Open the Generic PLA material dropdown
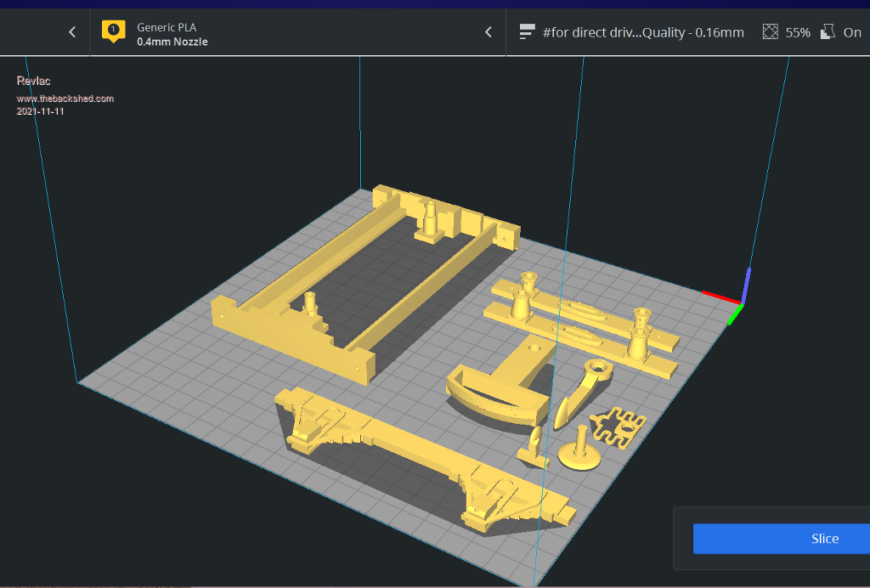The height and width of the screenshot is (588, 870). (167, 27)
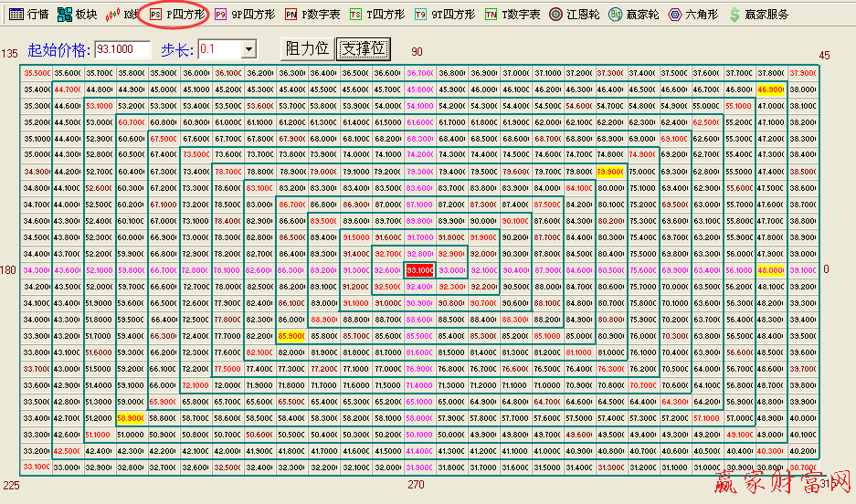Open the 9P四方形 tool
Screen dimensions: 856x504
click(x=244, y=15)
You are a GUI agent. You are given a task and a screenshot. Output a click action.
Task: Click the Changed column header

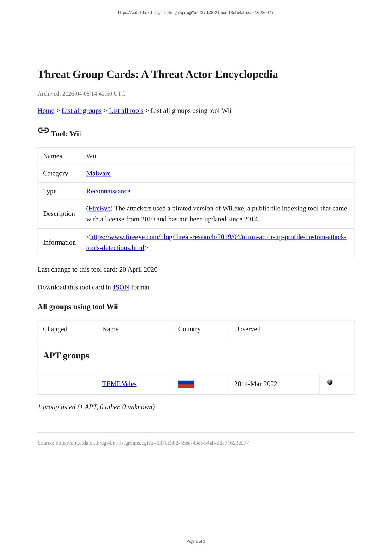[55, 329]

========================

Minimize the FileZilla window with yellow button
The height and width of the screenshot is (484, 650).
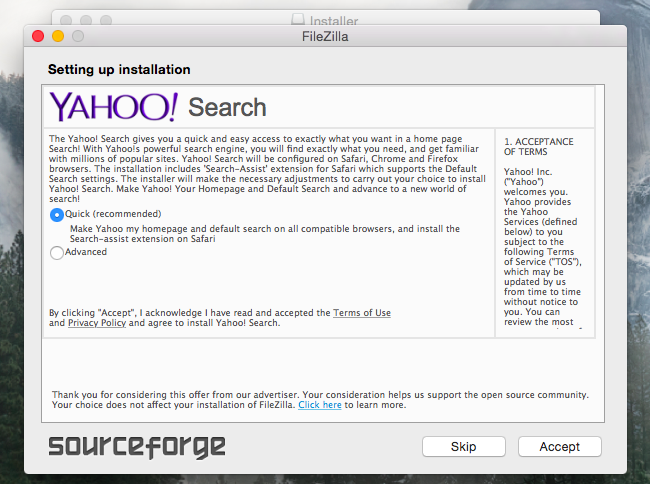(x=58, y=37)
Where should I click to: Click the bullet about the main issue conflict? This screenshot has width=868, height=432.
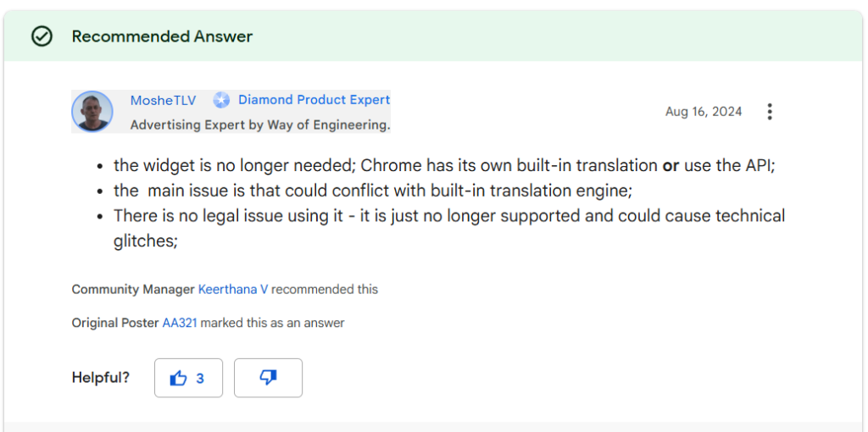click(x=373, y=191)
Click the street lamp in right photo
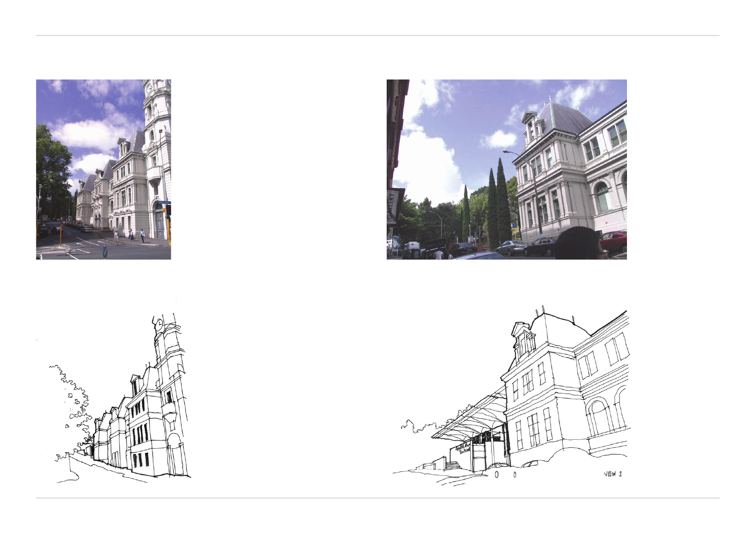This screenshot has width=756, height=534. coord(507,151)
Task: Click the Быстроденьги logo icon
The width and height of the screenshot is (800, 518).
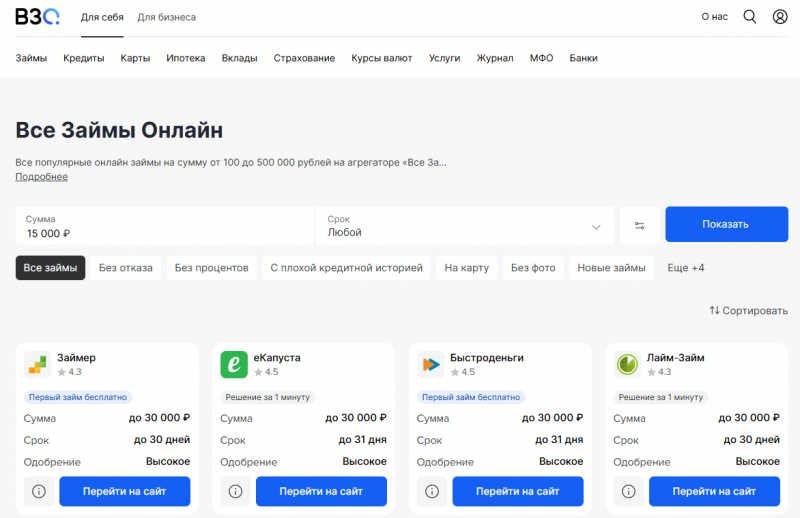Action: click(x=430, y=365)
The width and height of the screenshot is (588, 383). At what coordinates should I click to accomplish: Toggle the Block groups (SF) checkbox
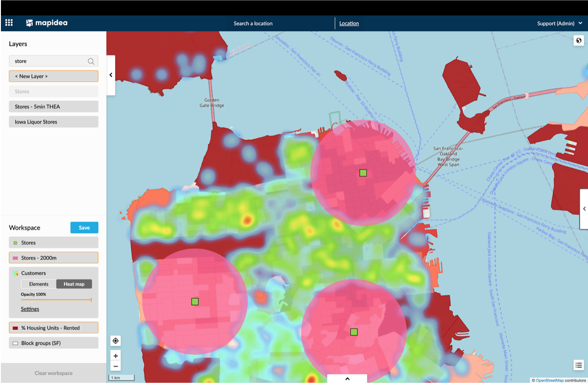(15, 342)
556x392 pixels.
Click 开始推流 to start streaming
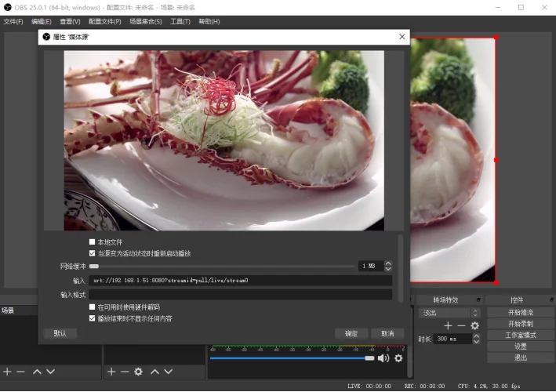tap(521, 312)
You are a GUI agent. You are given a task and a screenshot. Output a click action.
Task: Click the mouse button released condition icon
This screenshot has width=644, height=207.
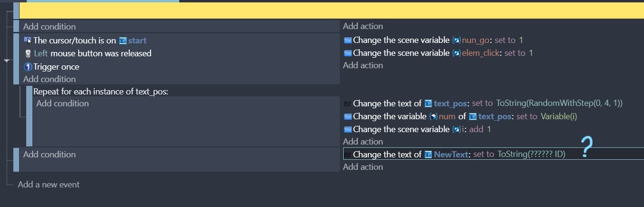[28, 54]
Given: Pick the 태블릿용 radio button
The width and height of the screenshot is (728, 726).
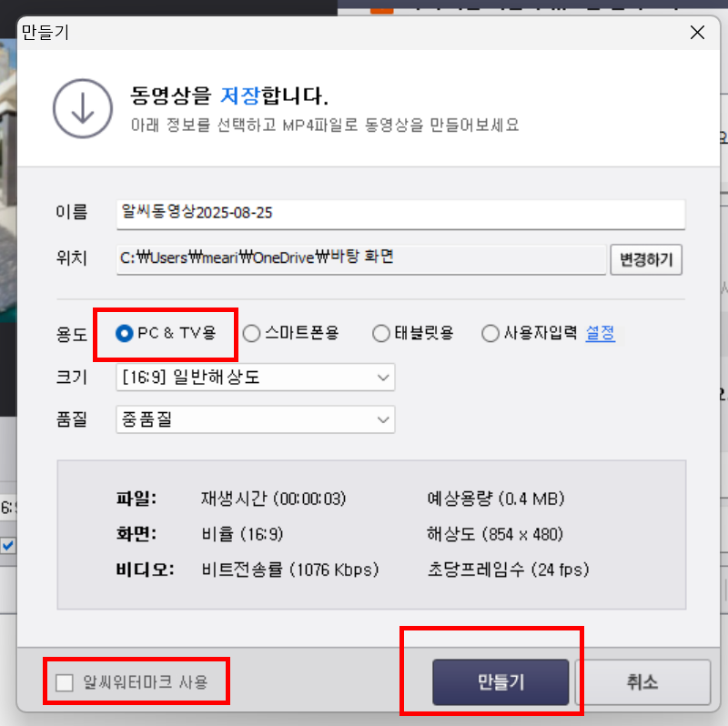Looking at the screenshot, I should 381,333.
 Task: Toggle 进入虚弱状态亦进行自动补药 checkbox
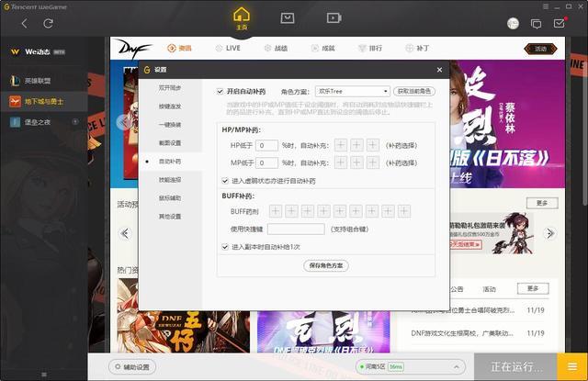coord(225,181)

========================

## Goal of the exercise
I need each line of the entries that holds the string "button" located and copied.

## Solution to this exercise
Minimize the FileZilla window with yellow button
Task: Click the mouse button released condition icon
Given: Pick the 태블릿용 radio button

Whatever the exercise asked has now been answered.